A screening is an opportunity for parents and professionals to find out how a child is developing in comparison to other children the same age.
Areas of Development Screened:
Communication – How does your child follow directions? How well can your child make himself/herself understood?
Fine Motor – How your child uses his/her hands to eat or use a crayon.
Gross Motor – How a child moves, climbs, catches a ball, etc.
Social/Emotional – How does your child play with other children and interact with adults? How does your child change from one activity to another?
Self Help – How does your child take care of himself/herself in the areas of eating, dressing, and toileting?
Cognitive – How does your child solve everyday problems?
A developmental screening is one of most important steps you can take to ensure your child's success in school and beyond. Even if you believe your child is developmentally on track, a developmental screening will provide reassurance that everything is okay. We can provide you with resources for working with your child to ensure that they continue to meet their developmental milestones and give you an opportunity to learn about what the SCCDC has to offer all children ages birth to five. If you child does have a delay, studies show the earlier a delay is recognized and intervention begins, the better the child's chance of substantial improvement!
The development of each student’s Individual Education Program (IEP) takes place within the larger picture of the special education process under the Individuals with Disabilities Education Act (IDEA). Before taking a detailed look at the IEP, it may be helpful to look briefly at how a student is identified as having a disability and in need of special education and related services and, thus, an IEP.
Child Find (Screening)
A child may be identified as possibly needing special education and related services primarily in one of two ways:
1. Through the Child Find process: When a developmental screening identifies a child as possibly having a disability and needing special education, parents may be asked for permission to evaluate their child.
2. A school professional or parent may ask that a child be evaluated to see if he or she has a disability. A parent may request that their child be evaluated by contacting the child’s teacher or school. This request may be verbal, but it is best to put it in writing. Parental consent is needed before a child may be evaluated.
An evaluation is an essential step in the special education process. It is intended to answer the following questions:
• Does the child have a disability that requires the provision of special education and related services? • What are the child’s specific educational needs? • What special education services and related services are appropriate for addressing those needs?
By law, the initial evaluation must be both “complete and individual,” which is to say, focused on the child being evaluated and that child alone. A parent must give written permission for an initial evaluation and for any assessments that are completed as part of the comprehensive evaluation.
The evaluation results are used to determine a child’s eligibility for special education and related services and to make decisions about the appropriate educational program for a child.
A team of qualified professionals, and the parent, will review the results of the evaluation, and determine if the child is eligible for special education services.
If a child is not eligible, his/her parents will be appropriately notified, and the process stops. However, the parent has a right to disagree with the results of the evaluation or the eligibility decision. If the parents disagree with the evaluation, they have the right to take their child for an Independent Educational Evaluation (IEE).
THE INDIVIDUAL EDUCATION PROGRAM (IEP)
The IEP team gathers to discuss the child’s needs and to develop the student’s IEP. Parents are full participating members of the team. The school makes sure that the child’s IEP is carried out as it is written. Parents are given a copy of the IEP. Each of the child’s teachers and service providers has access to the IEP and knows his or her specific responsibilities for carrying out the IEP. This includes the IEP accommodations, modifications, and supports that must be provided to the child in order for him/her to be successful.
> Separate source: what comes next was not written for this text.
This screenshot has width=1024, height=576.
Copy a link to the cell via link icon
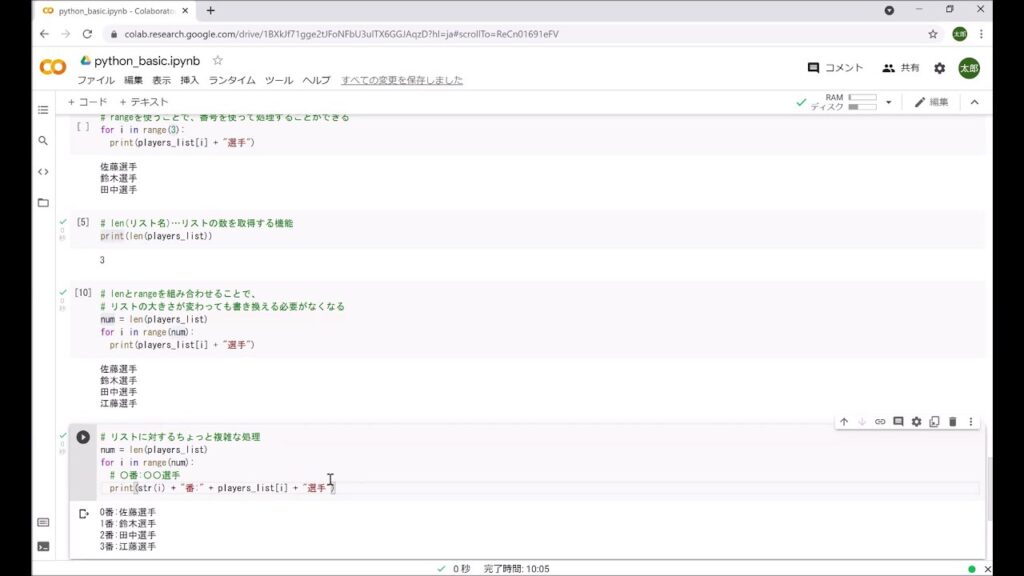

Before the school system may provide special education and related services to the child for the first time, the parents must give written consent. The child begins to receive services as soon as possible after the IEP is written and parental consent is given.
A child’s IEP is reviewed by the IEP team at least once a year, or more often if the parents or the school ask for a review. If necessary, the IEP is revised through an amendment. Parents, as team members, must be invited to participate in these meetings. Parents can make suggestions for changes, can agree or disagree with the IEP, and can agree or disagree with the placement.
3 – YEAR REVIEW
A child must be reevaluated a minimum of once every three years. This evaluation is sometimes called a “triennial evaluation.” Its purpose is to find out if the child continues to be a child with a disability, as defined by IDEA, and what the child’s educational needs are. However, the child must be reevaluated more often if conditions warrant or if the child’s parent or teacher asks for a new evaluation.
If a child's parents do not agree with the IEP and/or placement, they may discuss their concerns with other members of the IEP team and try to work out an agreement with the special education coordinator or executive director.
This summary is taken from A Guide to the Individualized Education Program, published by the Office of Special Education and Rehabilitative Services U.S. Department of Education.